TV.com's Top 100 Everything of 2011, Vol. 3: Items 80-71
As you likely know by now, we're counting down the Top 100 TV moments of the year, 10 moments at a time, and today we reach the number range that includes everyone's favorite temperature, the best years of music, and for many of you, the first decade of your life. That's right, it's the 70s. Why, we're almost getting to the stuff that's really good!
We'll be posting 10 items each weekday through December 30, so check back often to see what made the cut.
80. Men of a Certain Age cleans its pipes
Joe, Terry, and Owen headed to Palm Springs for an epic colonoscopy road trip, where they made butt jokes, got drunk on empty stomachs, and even fought a dude. But it was getting away from their problems at home and spending time with each other that really spoke to the true heart of the show: friendship and opening up over tacos.
79. Downton Abbey makes us spit-take our Earl Grey
There were plenty of hints that Downton Abbey might not be your grandmother's British costume drama, but the steamy gay rendezvous between scheming footman Thomas Barrow (Rob James-Collier) and the social-climbing Duke of Crowborough (Boardwalk Empire's Charlie Cox) made it official. And thank goodness for that handsome rapscallion: Whenever things risked getting a little slow at the manor house, there he was to plot revenge or seduce a Turkish diplomat. No doubt about it: Barrow is one of the best villains on TV.

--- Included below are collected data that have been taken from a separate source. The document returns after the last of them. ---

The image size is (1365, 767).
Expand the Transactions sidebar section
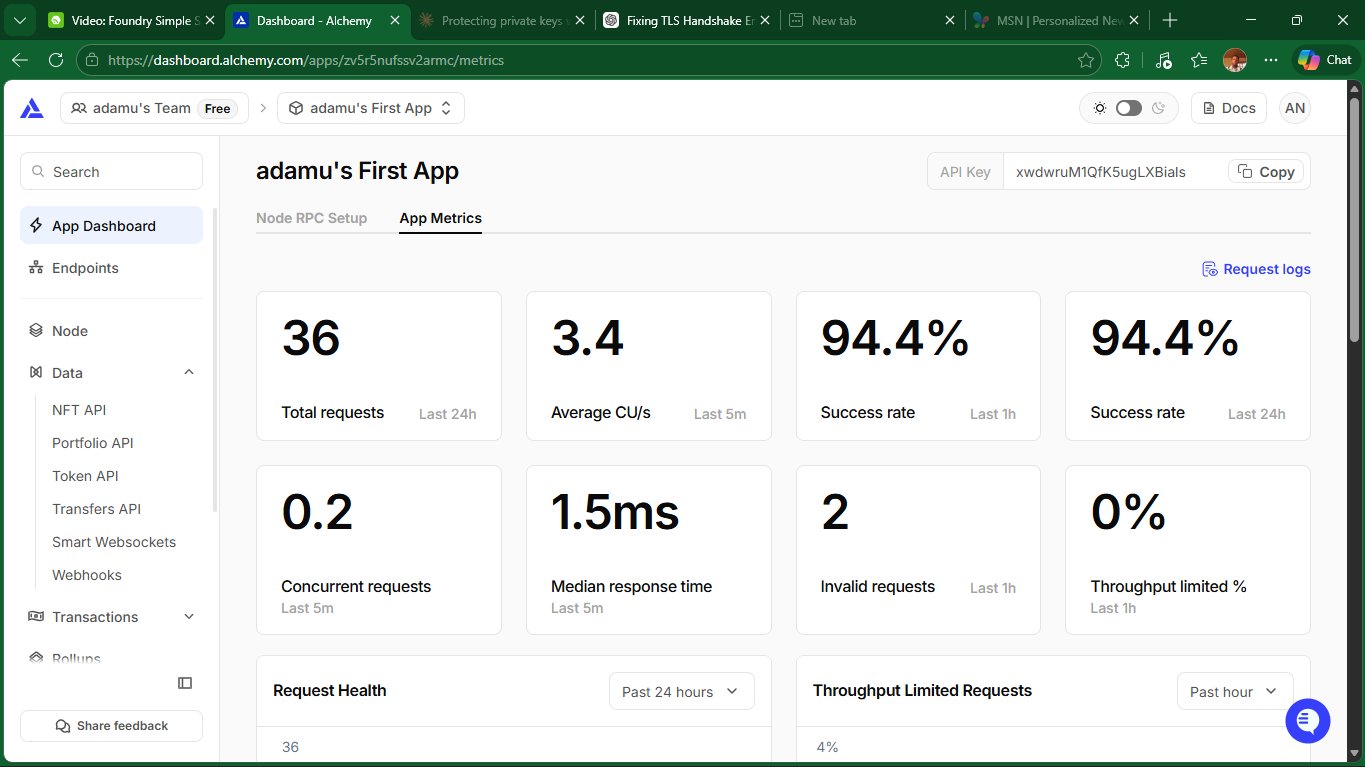point(189,617)
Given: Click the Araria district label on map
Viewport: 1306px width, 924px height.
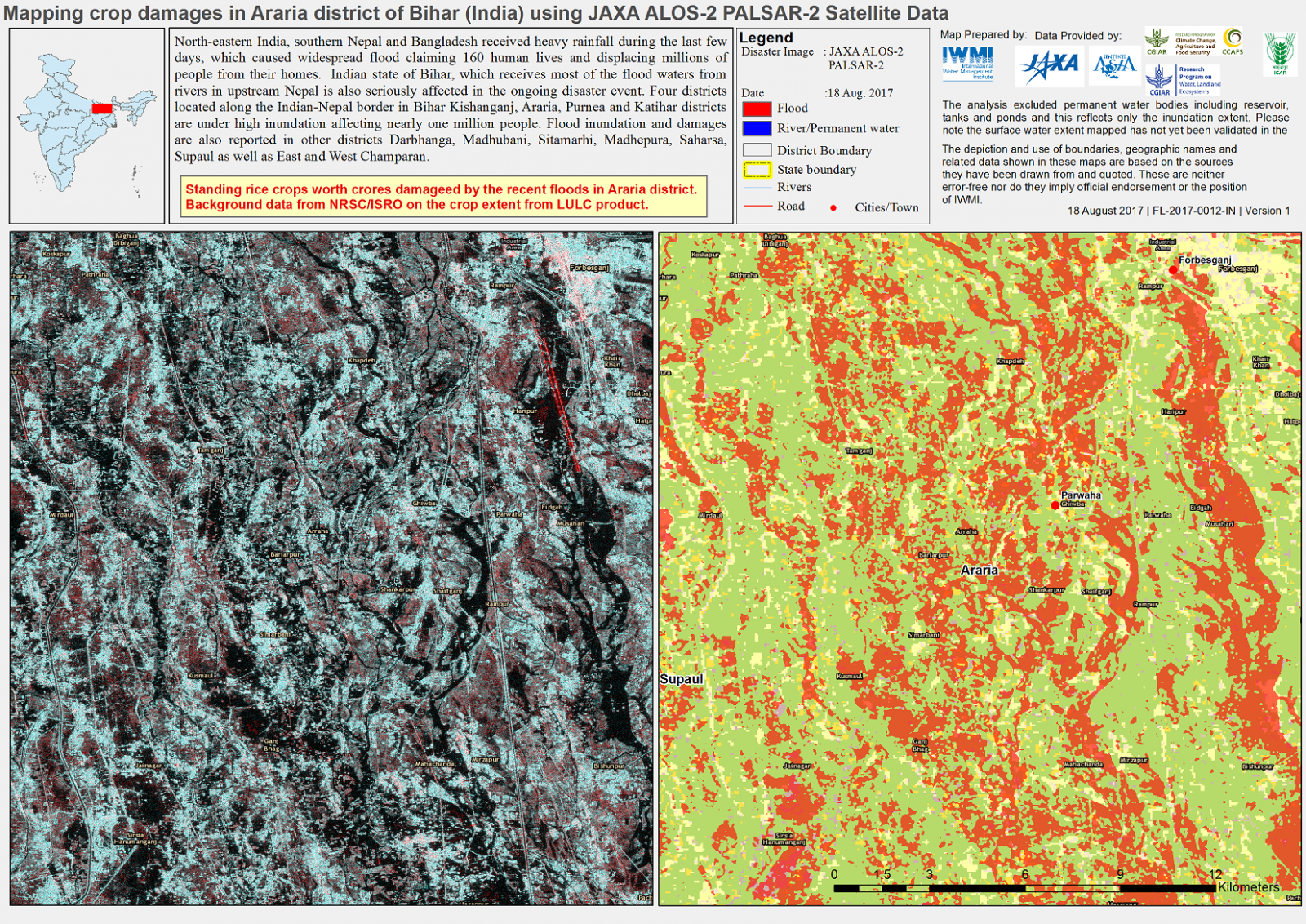Looking at the screenshot, I should (x=979, y=571).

78. Patrick finally meets Red John on The Mentalist (sort of)
In the Season 3 finale, hero Jane finally hunted down the man who killed his wife and daughter, and calmly put a few bullets in his gut in the middle of a food court. And he's such a badass that he even tried to pay for his drink with the cute barista while the cops closed in and arrested him for violating the mall's No Murder policy. Sticklers! It was a tense moment that signaled the end of the series. Except the show is still on the air, because in a bit of trickery, the man Jane killed wasn't Red John. And that's why this is all the way down in the late 70s. Fool us once, shame on us. But do this again and we'll f@#*ing kill you.
77. Justin Bieber gets shot on CSI
The BEEB guest-starred on one of television's biggest shows as a troubled youth, and teenage girls and your weird uncle were crushed when the writers killed him off in a hail of gunfire. That paved the way for all sorts of video tributes and remixes, including our own Tim Surette's version below.
76. Falling Skies' close encounters
The TNT sci-fi drama was far from perfect. Like, perfect is hanging out in the corner of a room, and Falling Skies isn't even in the same house. But the show's layers were shed at just the right pace to keep us watching, and we were rewarded with the reveal of more aliens! Now if only those skinny guys would take that annoying brat Jimmy away, we'd give them the keys to the White House.
75. Stephen Colbert's interviews
Given the depressing nature of the industry, we'll prefer to take our news with a side of satire, and The Colbert Report delivers just that. Colbert manages to stay in character whether he's talking to stuffy Brits or hipster Occupy Wall Street protesters. Watch him bring an expert on British etiquette to a boil in the video below.
74. Ashton Kutcher's first episode of Two and a Half Men
Demi's now-former boy toy made his debut on the CBS smash, and viewers flocked: More than 28 million people tuned in to see Kutcher's debut as Walden Schmidt. There was a funeral, a few veiled jabs at Charlie Sheen, and Kutcher got naked a lot. Even those who hate the show without Sheen (or never liked it in the first place) can't deny that "Nice to Meet You, Walden Schmidt" was a major television event.
73. Haddie and Alex's split on Parenthood
Haddie parting with Alex was one of the toughest TV break-ups we've had to endure. It wasn't so much Haddie's heartbreak as it was Alex saying goodbye to the Braverman family after they had invited him into their lives.
72. Gwen goes American for Torchwood
By the end of its first season as an American show, Torchwood: Miracle Day was awful. But there were good times along the way, including exploded bodies that wouldn't die, Dichen Lachman's 180-degree head-twist, and Jack's slutty one-night stands. But feisty Gwen provided a lot of the funnier moments, including this attempt at an American accent.
71. The return of Beavis & Butt-head
When MTV announced it was exhuming Mike Judge's cartoon, we were understandably cautious. But the titular pair returned unchanged like a couple of unfrozen horny cavemen with a whole new world of terrible programming to snicker at. Maybe we should just have Beavis and Butt-head add running commentary to full episodes of Jersey Shore and Teen Mom?